В вошедшем в горницу молодце, с незапоминающимися чертами лица, но вполне пригожем, хотя бы и с точки зрения той же прислужницы, вряд ли бы кто сейчас смог признать давешнего безумца. Соломенные вихри были расчесаны на пробор, борода уложена, лицо раскраснелось после рушника, свежая наглаженная рубаха чуть ли не хрустела. Но вот обычной самодовольной улыбки сегодня, как отметил ожидавший его появления хозяин жилища, не наблюдалось. Да и движения вон какие-то дёрганые.

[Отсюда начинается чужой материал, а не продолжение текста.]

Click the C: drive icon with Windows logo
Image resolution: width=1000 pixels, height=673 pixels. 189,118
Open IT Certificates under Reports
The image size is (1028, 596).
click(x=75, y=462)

Грузный боярин в златошитом облачении, развалившийся в кресле из красного дерева, украшенного перламутровыми вставками, выпростал из прорези долгого рукава свою холеную белую руку, протянув её посетителю для поцелуя. Тот почтительно встал на одно колено и приложился к тяжёлому золотому перстню. «Ничего, – подумал молодец в который уж раз, – когда-нибудь и у меня будет такое же. И это мне будут лобызать руку, а не я…». Боярин указал ему на скамью подле себя и первым соизволил спросить:
– Ну, что у тебя, Проворко?
Он немного пришепетывал, и прозвучало это как «Ну, фто у тефя, Профорко», но те, кто с ним общались достаточно долго волей-неволей приучались понимать его речь. И не фыркать в воротник, когда боярин особенно потешно коверкал какое-то слово. Насмешек боярин не терпел.